# Efficacy and Safety of Oral Cloxacillin Versus Amoxicillin-Clavulanic Acid in Treating Pediatric Acute Bacterial Lymphadenitis

**Authors:** Akhil D Sai, Utkarsh Bansal, Nivedita P Yerramilli, Vijay Singh, Venkat S Kumar, Smriti Ahuja, Girjesh K Singh

PMC · DOI: 10.7759/cureus.81963 · Cureus · 2025-04-09

## TL;DR

This study compares cloxacillin and amoxicillin-clavulanic acid for treating bacterial lymph node infections in children, finding both drugs similarly effective and safe.

## Contribution

The study provides evidence that cloxacillin is non-inferior to amoxicillin-clavulanic acid in treating pediatric bacterial lymphadenitis.

## Key findings

- Cloxacillin showed non-inferiority to amoxicillin-clavulanic acid in defervescence time.
- Both drugs similarly reduced lymph node size, tenderness, and inflammatory markers.
- Cloxacillin is a viable alternative to amoxicillin-clavulanic acid in pediatric cases.

## Abstract

Aim and objectives

Acute bacterial lymphadenitis is one of the most common causes of lymphadenopathy in children, whose treatment algorithm is not well defined in literature to date. The most commonly used drug for this condition is amoxicillin-clavulanic acid. However, given escalating antibiotic resistance, the use of narrower-spectrum agents like cloxacillin could be preferred. Thus, this study was planned to compare the safety and efficacy of oral cloxacillin and amoxicillin-clavulanic acid in pediatric bacterial lymphadenitis.

---------------

*Work to complete:*
#1 From the lymphadenitis study, retype the part that opens with the words containing "Aim and objectives" and closes with "in pediatric bacterial lymphadenitis.".
#2 Translate this sentence from the lymphadenitis study into Spanish: "The study provides evidence that cloxacillin is non-inferior to amoxicillin-clavulanic acid in treating pediatric bacterial lymphadenitis."

*Material provided:*
---------------

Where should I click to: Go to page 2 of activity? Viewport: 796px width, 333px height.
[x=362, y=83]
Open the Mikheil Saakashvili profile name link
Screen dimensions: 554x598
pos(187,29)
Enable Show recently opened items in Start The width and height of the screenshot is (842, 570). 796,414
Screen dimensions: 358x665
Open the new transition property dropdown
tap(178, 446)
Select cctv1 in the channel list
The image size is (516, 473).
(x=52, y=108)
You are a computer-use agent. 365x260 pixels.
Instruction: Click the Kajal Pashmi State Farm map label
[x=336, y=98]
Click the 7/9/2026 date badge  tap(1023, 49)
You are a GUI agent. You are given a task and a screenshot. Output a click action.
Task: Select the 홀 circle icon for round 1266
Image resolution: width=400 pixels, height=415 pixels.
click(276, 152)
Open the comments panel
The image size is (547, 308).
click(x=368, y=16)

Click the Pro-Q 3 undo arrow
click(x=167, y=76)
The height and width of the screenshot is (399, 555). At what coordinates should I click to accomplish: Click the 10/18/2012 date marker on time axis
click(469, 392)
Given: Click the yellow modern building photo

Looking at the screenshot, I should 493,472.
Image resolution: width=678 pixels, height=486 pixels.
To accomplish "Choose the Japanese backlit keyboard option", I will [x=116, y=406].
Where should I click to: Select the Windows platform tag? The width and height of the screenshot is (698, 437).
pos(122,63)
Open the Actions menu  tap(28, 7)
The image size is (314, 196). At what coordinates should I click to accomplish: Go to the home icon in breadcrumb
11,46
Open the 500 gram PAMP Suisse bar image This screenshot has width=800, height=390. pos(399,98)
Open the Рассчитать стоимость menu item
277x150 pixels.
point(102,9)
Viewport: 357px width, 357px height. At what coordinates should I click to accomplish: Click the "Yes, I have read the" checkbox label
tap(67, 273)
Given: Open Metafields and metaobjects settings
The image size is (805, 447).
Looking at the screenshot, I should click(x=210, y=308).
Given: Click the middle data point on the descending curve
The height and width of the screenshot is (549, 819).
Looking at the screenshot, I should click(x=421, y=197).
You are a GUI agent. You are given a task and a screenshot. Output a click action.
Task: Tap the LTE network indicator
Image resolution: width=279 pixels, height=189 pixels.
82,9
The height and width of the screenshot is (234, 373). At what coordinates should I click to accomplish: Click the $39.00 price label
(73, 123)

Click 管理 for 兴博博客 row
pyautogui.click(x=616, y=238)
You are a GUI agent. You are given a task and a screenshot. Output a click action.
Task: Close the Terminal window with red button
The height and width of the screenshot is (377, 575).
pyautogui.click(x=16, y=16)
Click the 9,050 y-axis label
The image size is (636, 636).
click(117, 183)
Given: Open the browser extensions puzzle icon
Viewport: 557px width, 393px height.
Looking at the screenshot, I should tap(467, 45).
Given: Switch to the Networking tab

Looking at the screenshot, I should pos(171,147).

---------------

*Responses per task:*
#1
Aim and objectives

Acute bacterial lymphadenitis is one of the most common causes of lymphadenopathy in children, whose treatment algorithm is not well defined in literature to date. The most commonly used drug for this condition is amoxicillin-clavulanic acid. However, given escalating antibiotic resistance, the use of narrower-spectrum agents like cloxacillin could be preferred. Thus, this study was planned to compare the safety and efficacy of oral cloxacillin and amoxicillin-clavulanic acid in pediatric bacterial lymphadenitis.

#2 El estudio aporta pruebas de que la cloxacilina no es inferior a la amoxicilina-ácido clavulánico en el tratamiento de la linfadenitis bacteriana pediátrica.